▶ Data extracted from a collection

━━━━━━━━━━

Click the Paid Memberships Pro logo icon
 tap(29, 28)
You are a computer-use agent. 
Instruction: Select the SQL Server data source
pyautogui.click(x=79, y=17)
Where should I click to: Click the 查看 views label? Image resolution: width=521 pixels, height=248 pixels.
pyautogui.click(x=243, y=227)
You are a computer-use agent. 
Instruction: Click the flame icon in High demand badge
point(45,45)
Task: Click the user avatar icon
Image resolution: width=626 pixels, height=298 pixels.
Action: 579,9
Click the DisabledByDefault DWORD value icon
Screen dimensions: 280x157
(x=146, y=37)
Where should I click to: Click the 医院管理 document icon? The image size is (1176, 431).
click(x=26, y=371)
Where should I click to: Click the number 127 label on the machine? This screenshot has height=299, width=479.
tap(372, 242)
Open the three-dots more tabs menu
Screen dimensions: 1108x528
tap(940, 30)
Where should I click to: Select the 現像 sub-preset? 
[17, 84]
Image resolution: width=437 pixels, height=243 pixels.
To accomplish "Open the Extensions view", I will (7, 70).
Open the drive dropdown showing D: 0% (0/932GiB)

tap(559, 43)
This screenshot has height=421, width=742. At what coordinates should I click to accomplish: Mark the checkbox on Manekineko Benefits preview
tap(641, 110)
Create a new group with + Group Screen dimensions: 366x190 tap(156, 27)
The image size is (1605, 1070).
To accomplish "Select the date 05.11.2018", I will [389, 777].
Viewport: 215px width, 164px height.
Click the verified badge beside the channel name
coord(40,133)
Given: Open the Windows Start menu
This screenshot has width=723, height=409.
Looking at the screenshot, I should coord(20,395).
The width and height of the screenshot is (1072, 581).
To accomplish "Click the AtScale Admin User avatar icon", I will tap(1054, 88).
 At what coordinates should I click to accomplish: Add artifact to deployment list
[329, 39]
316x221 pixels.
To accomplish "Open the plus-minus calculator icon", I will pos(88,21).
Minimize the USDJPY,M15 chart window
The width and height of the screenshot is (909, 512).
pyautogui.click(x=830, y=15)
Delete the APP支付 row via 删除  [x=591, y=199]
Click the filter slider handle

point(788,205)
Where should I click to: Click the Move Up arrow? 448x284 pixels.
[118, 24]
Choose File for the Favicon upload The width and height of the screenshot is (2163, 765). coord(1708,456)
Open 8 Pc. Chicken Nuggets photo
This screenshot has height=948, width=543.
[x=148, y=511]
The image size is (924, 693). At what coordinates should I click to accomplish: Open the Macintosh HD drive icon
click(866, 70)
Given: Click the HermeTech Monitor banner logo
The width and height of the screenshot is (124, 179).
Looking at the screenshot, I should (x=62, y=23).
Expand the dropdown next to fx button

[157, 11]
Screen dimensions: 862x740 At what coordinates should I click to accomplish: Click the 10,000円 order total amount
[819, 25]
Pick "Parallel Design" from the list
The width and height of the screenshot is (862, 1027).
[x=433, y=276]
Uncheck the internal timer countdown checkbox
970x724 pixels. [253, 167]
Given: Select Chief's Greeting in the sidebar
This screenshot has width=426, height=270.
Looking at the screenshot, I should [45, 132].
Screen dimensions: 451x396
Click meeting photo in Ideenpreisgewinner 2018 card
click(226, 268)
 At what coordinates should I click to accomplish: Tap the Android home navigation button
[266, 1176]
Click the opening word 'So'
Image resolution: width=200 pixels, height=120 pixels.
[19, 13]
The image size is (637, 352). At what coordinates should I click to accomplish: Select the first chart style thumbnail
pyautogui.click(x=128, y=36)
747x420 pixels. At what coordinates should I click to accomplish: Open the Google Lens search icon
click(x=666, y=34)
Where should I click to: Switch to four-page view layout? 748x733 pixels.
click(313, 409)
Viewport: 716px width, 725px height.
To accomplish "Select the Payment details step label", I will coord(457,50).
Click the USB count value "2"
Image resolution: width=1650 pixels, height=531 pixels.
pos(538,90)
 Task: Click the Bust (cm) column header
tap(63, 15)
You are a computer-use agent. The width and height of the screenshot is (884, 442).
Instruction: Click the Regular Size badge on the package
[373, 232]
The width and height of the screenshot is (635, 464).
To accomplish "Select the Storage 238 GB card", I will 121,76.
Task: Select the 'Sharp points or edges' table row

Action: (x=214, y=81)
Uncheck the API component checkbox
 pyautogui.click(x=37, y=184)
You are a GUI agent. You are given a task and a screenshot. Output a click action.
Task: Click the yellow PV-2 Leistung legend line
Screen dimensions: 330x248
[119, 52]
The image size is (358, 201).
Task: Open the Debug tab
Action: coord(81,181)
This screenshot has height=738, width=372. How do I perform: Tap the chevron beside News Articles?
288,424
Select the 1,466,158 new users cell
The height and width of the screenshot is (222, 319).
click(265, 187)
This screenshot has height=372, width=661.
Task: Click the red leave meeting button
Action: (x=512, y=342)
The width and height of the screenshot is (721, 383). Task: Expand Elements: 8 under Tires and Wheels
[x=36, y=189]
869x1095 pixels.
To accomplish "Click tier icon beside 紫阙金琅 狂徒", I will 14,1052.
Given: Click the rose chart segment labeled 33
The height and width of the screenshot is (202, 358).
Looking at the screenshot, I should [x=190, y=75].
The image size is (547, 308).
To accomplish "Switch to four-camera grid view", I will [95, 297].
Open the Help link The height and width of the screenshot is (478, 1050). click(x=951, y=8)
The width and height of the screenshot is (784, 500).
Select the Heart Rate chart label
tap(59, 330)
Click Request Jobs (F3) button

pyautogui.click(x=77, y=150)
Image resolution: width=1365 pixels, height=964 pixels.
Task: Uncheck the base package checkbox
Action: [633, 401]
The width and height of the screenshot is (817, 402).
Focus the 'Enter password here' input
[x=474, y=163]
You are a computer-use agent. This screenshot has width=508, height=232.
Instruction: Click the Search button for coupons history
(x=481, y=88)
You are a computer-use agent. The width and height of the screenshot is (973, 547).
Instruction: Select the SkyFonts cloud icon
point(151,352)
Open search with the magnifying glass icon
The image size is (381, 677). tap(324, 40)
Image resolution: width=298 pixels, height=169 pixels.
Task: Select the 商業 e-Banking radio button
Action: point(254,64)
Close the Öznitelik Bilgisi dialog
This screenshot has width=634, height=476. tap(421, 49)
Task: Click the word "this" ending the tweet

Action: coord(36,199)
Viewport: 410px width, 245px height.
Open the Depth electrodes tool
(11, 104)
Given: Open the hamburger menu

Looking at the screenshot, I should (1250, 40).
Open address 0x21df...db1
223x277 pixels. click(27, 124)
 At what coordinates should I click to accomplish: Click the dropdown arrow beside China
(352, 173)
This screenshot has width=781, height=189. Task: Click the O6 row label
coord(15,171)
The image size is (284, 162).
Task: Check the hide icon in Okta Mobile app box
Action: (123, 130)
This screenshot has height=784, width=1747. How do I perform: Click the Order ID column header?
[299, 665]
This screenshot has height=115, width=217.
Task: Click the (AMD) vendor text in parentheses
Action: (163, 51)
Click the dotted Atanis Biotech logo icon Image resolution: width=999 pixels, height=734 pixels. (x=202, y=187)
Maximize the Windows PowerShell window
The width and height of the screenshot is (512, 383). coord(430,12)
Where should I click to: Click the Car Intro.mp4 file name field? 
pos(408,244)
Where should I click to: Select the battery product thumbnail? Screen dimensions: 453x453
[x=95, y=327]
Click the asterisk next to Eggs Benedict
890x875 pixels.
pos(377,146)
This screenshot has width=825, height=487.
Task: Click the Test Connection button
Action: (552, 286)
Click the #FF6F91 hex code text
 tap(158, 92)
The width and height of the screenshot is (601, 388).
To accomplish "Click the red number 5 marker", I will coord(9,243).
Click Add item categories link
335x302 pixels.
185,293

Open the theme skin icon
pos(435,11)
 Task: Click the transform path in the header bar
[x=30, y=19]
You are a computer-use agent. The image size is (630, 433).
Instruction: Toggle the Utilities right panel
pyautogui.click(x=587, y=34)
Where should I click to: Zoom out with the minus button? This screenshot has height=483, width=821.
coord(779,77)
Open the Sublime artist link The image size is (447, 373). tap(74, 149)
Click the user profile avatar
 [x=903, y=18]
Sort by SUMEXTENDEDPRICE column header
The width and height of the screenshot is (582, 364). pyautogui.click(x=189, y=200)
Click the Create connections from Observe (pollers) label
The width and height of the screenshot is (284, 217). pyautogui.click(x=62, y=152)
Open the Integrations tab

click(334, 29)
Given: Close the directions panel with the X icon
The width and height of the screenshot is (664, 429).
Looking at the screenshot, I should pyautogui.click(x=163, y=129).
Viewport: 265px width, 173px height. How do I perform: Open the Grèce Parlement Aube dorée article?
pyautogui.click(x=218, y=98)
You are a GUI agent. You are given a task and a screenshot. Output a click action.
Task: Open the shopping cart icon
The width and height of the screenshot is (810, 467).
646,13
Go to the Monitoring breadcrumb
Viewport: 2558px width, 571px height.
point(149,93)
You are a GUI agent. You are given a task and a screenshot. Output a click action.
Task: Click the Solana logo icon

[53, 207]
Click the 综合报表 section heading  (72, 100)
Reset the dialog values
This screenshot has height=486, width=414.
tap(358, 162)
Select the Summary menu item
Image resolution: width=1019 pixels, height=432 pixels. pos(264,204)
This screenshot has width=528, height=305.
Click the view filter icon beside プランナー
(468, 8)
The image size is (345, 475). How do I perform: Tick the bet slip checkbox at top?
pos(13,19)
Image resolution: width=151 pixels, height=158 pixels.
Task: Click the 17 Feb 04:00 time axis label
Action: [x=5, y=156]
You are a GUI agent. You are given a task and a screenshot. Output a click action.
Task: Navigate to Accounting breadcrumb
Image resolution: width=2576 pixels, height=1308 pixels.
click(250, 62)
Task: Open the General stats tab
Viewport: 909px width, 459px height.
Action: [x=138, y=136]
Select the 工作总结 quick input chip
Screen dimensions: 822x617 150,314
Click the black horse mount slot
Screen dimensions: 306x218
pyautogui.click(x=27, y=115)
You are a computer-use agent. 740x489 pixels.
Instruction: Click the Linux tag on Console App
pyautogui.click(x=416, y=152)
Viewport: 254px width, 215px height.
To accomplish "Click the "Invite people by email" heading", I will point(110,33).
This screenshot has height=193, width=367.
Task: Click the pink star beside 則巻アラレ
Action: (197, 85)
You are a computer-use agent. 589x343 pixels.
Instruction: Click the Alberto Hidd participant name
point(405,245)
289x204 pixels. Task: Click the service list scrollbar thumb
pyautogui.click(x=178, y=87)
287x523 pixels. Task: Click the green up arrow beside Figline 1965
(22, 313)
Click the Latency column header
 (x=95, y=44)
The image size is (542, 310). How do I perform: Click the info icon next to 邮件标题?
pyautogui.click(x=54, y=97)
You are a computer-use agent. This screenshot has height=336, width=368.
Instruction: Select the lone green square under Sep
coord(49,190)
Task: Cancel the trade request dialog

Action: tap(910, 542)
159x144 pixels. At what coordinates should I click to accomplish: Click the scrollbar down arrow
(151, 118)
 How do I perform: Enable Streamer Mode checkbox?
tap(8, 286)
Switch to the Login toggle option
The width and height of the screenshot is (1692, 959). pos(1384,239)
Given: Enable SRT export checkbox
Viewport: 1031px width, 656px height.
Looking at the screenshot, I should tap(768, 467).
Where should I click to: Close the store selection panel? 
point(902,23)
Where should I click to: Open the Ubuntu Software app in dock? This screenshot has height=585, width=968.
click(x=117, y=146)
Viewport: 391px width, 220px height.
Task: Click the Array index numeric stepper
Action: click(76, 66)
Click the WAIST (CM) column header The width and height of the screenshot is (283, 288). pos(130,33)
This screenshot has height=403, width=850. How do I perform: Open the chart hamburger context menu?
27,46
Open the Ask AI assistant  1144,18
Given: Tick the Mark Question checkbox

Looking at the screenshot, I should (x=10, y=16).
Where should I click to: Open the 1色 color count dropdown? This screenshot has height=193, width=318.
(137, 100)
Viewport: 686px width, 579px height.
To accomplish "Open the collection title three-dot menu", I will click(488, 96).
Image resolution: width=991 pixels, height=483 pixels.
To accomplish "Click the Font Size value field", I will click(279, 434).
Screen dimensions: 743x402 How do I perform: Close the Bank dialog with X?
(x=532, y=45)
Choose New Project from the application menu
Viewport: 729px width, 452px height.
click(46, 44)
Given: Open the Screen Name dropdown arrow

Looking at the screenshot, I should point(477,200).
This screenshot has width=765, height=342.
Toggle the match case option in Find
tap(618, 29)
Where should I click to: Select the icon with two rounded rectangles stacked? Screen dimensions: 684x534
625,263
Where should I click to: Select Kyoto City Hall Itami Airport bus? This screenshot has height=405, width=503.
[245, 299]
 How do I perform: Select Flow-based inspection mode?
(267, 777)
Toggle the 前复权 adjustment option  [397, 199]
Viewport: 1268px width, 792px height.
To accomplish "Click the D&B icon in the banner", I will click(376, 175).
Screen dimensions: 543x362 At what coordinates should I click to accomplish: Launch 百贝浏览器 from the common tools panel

━━━━━━━━━━

▶ ACTION ITEM
Using the entries above, give the number of lines that include "breadcrumb", with no added words.

▶ ANSWER FOR THE TASK
2